[Start of Attachment]
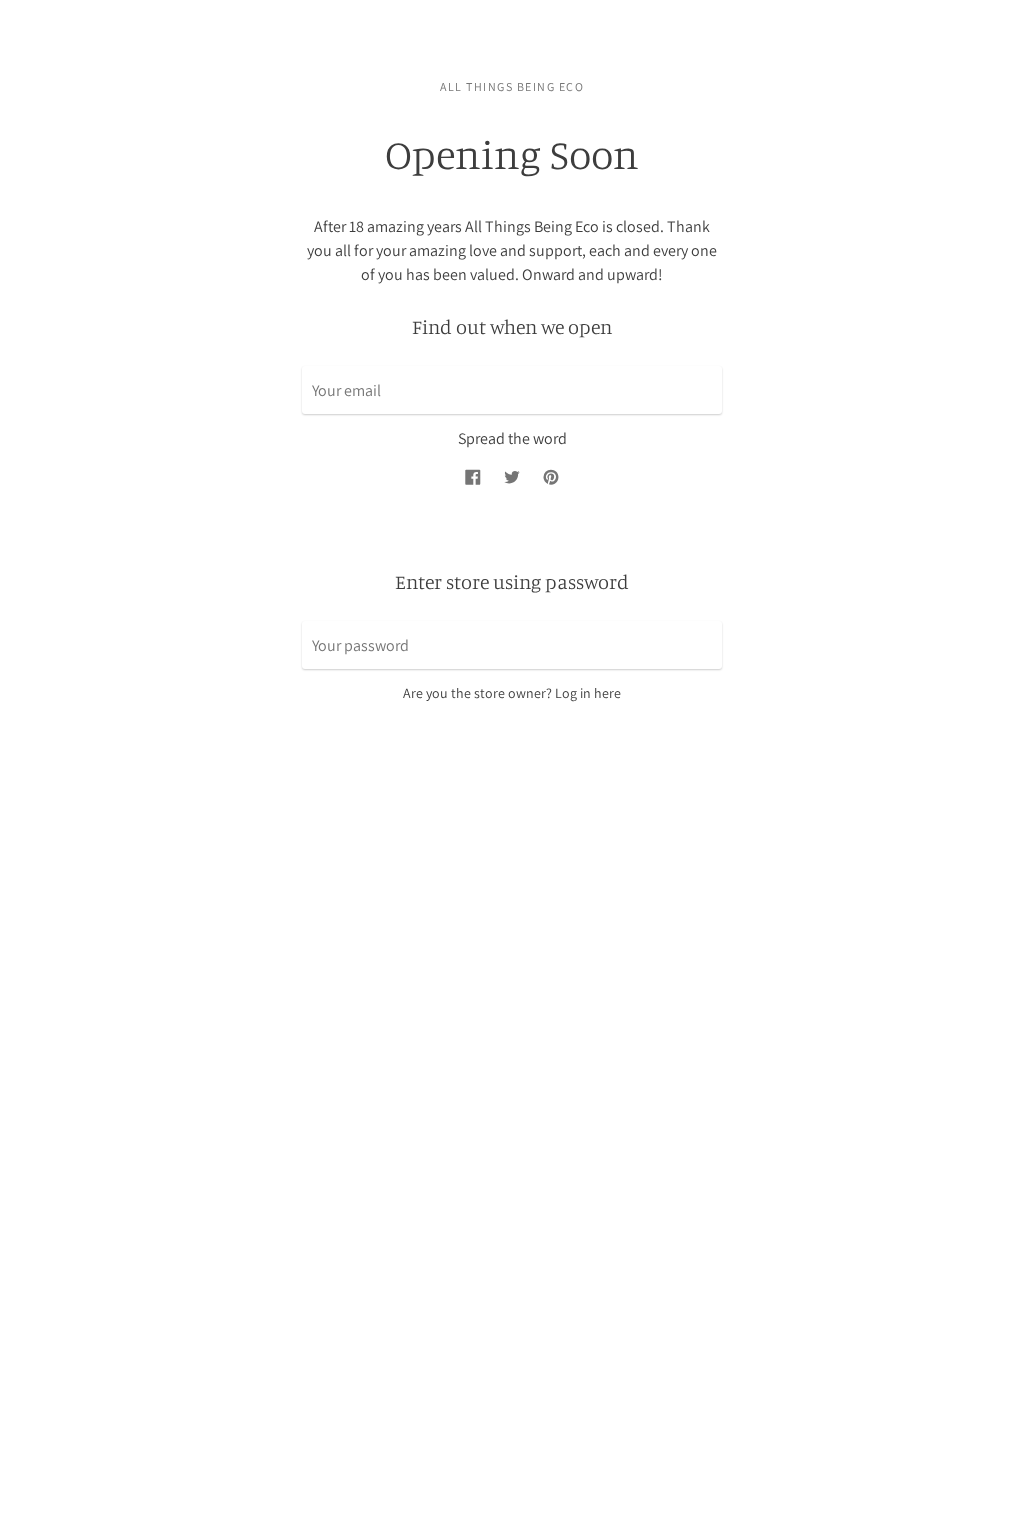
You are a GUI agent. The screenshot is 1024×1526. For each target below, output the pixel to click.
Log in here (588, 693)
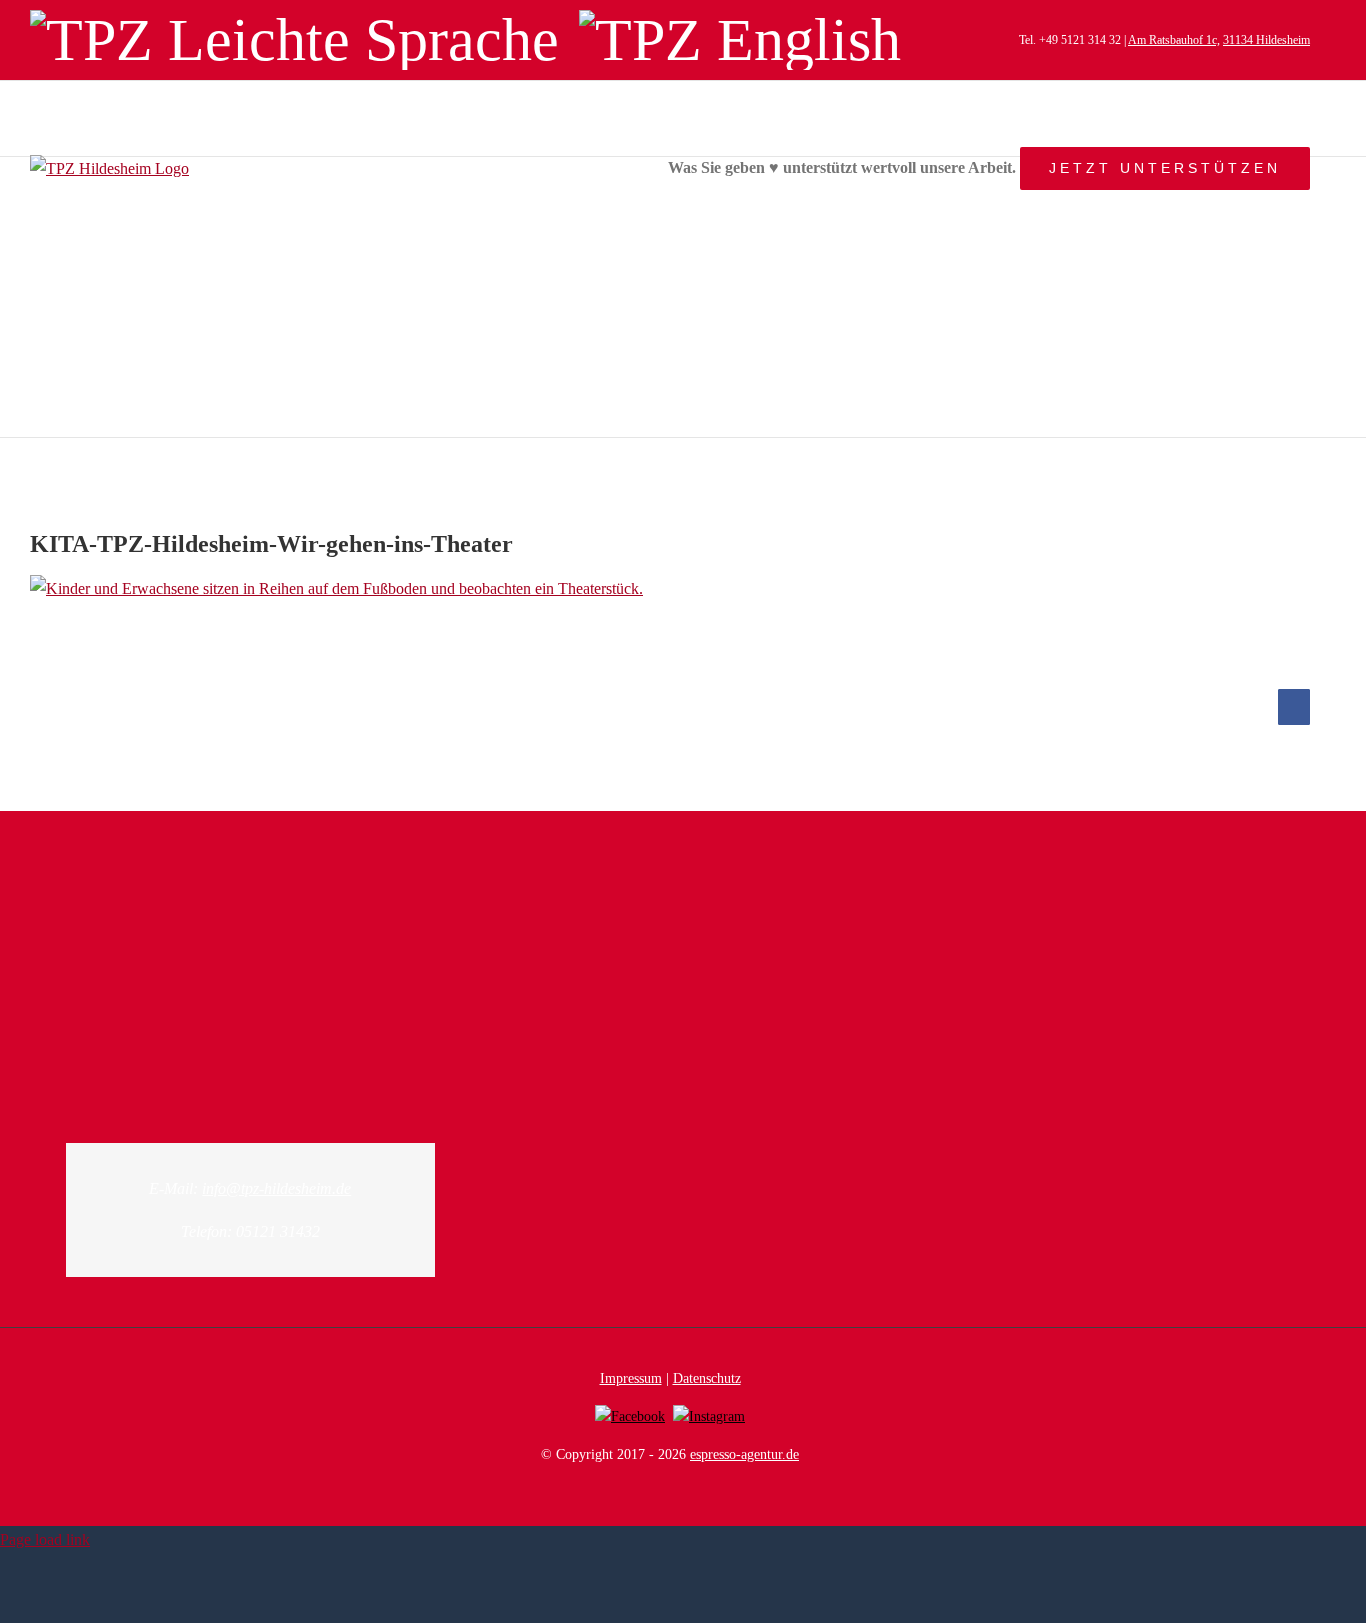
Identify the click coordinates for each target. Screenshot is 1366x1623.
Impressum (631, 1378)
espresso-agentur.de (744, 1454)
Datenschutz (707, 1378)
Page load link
[End of Attachment]
Exercise directions
One figure is all that is needed: the number of lines above in which the word "target" appears.

The completed task
2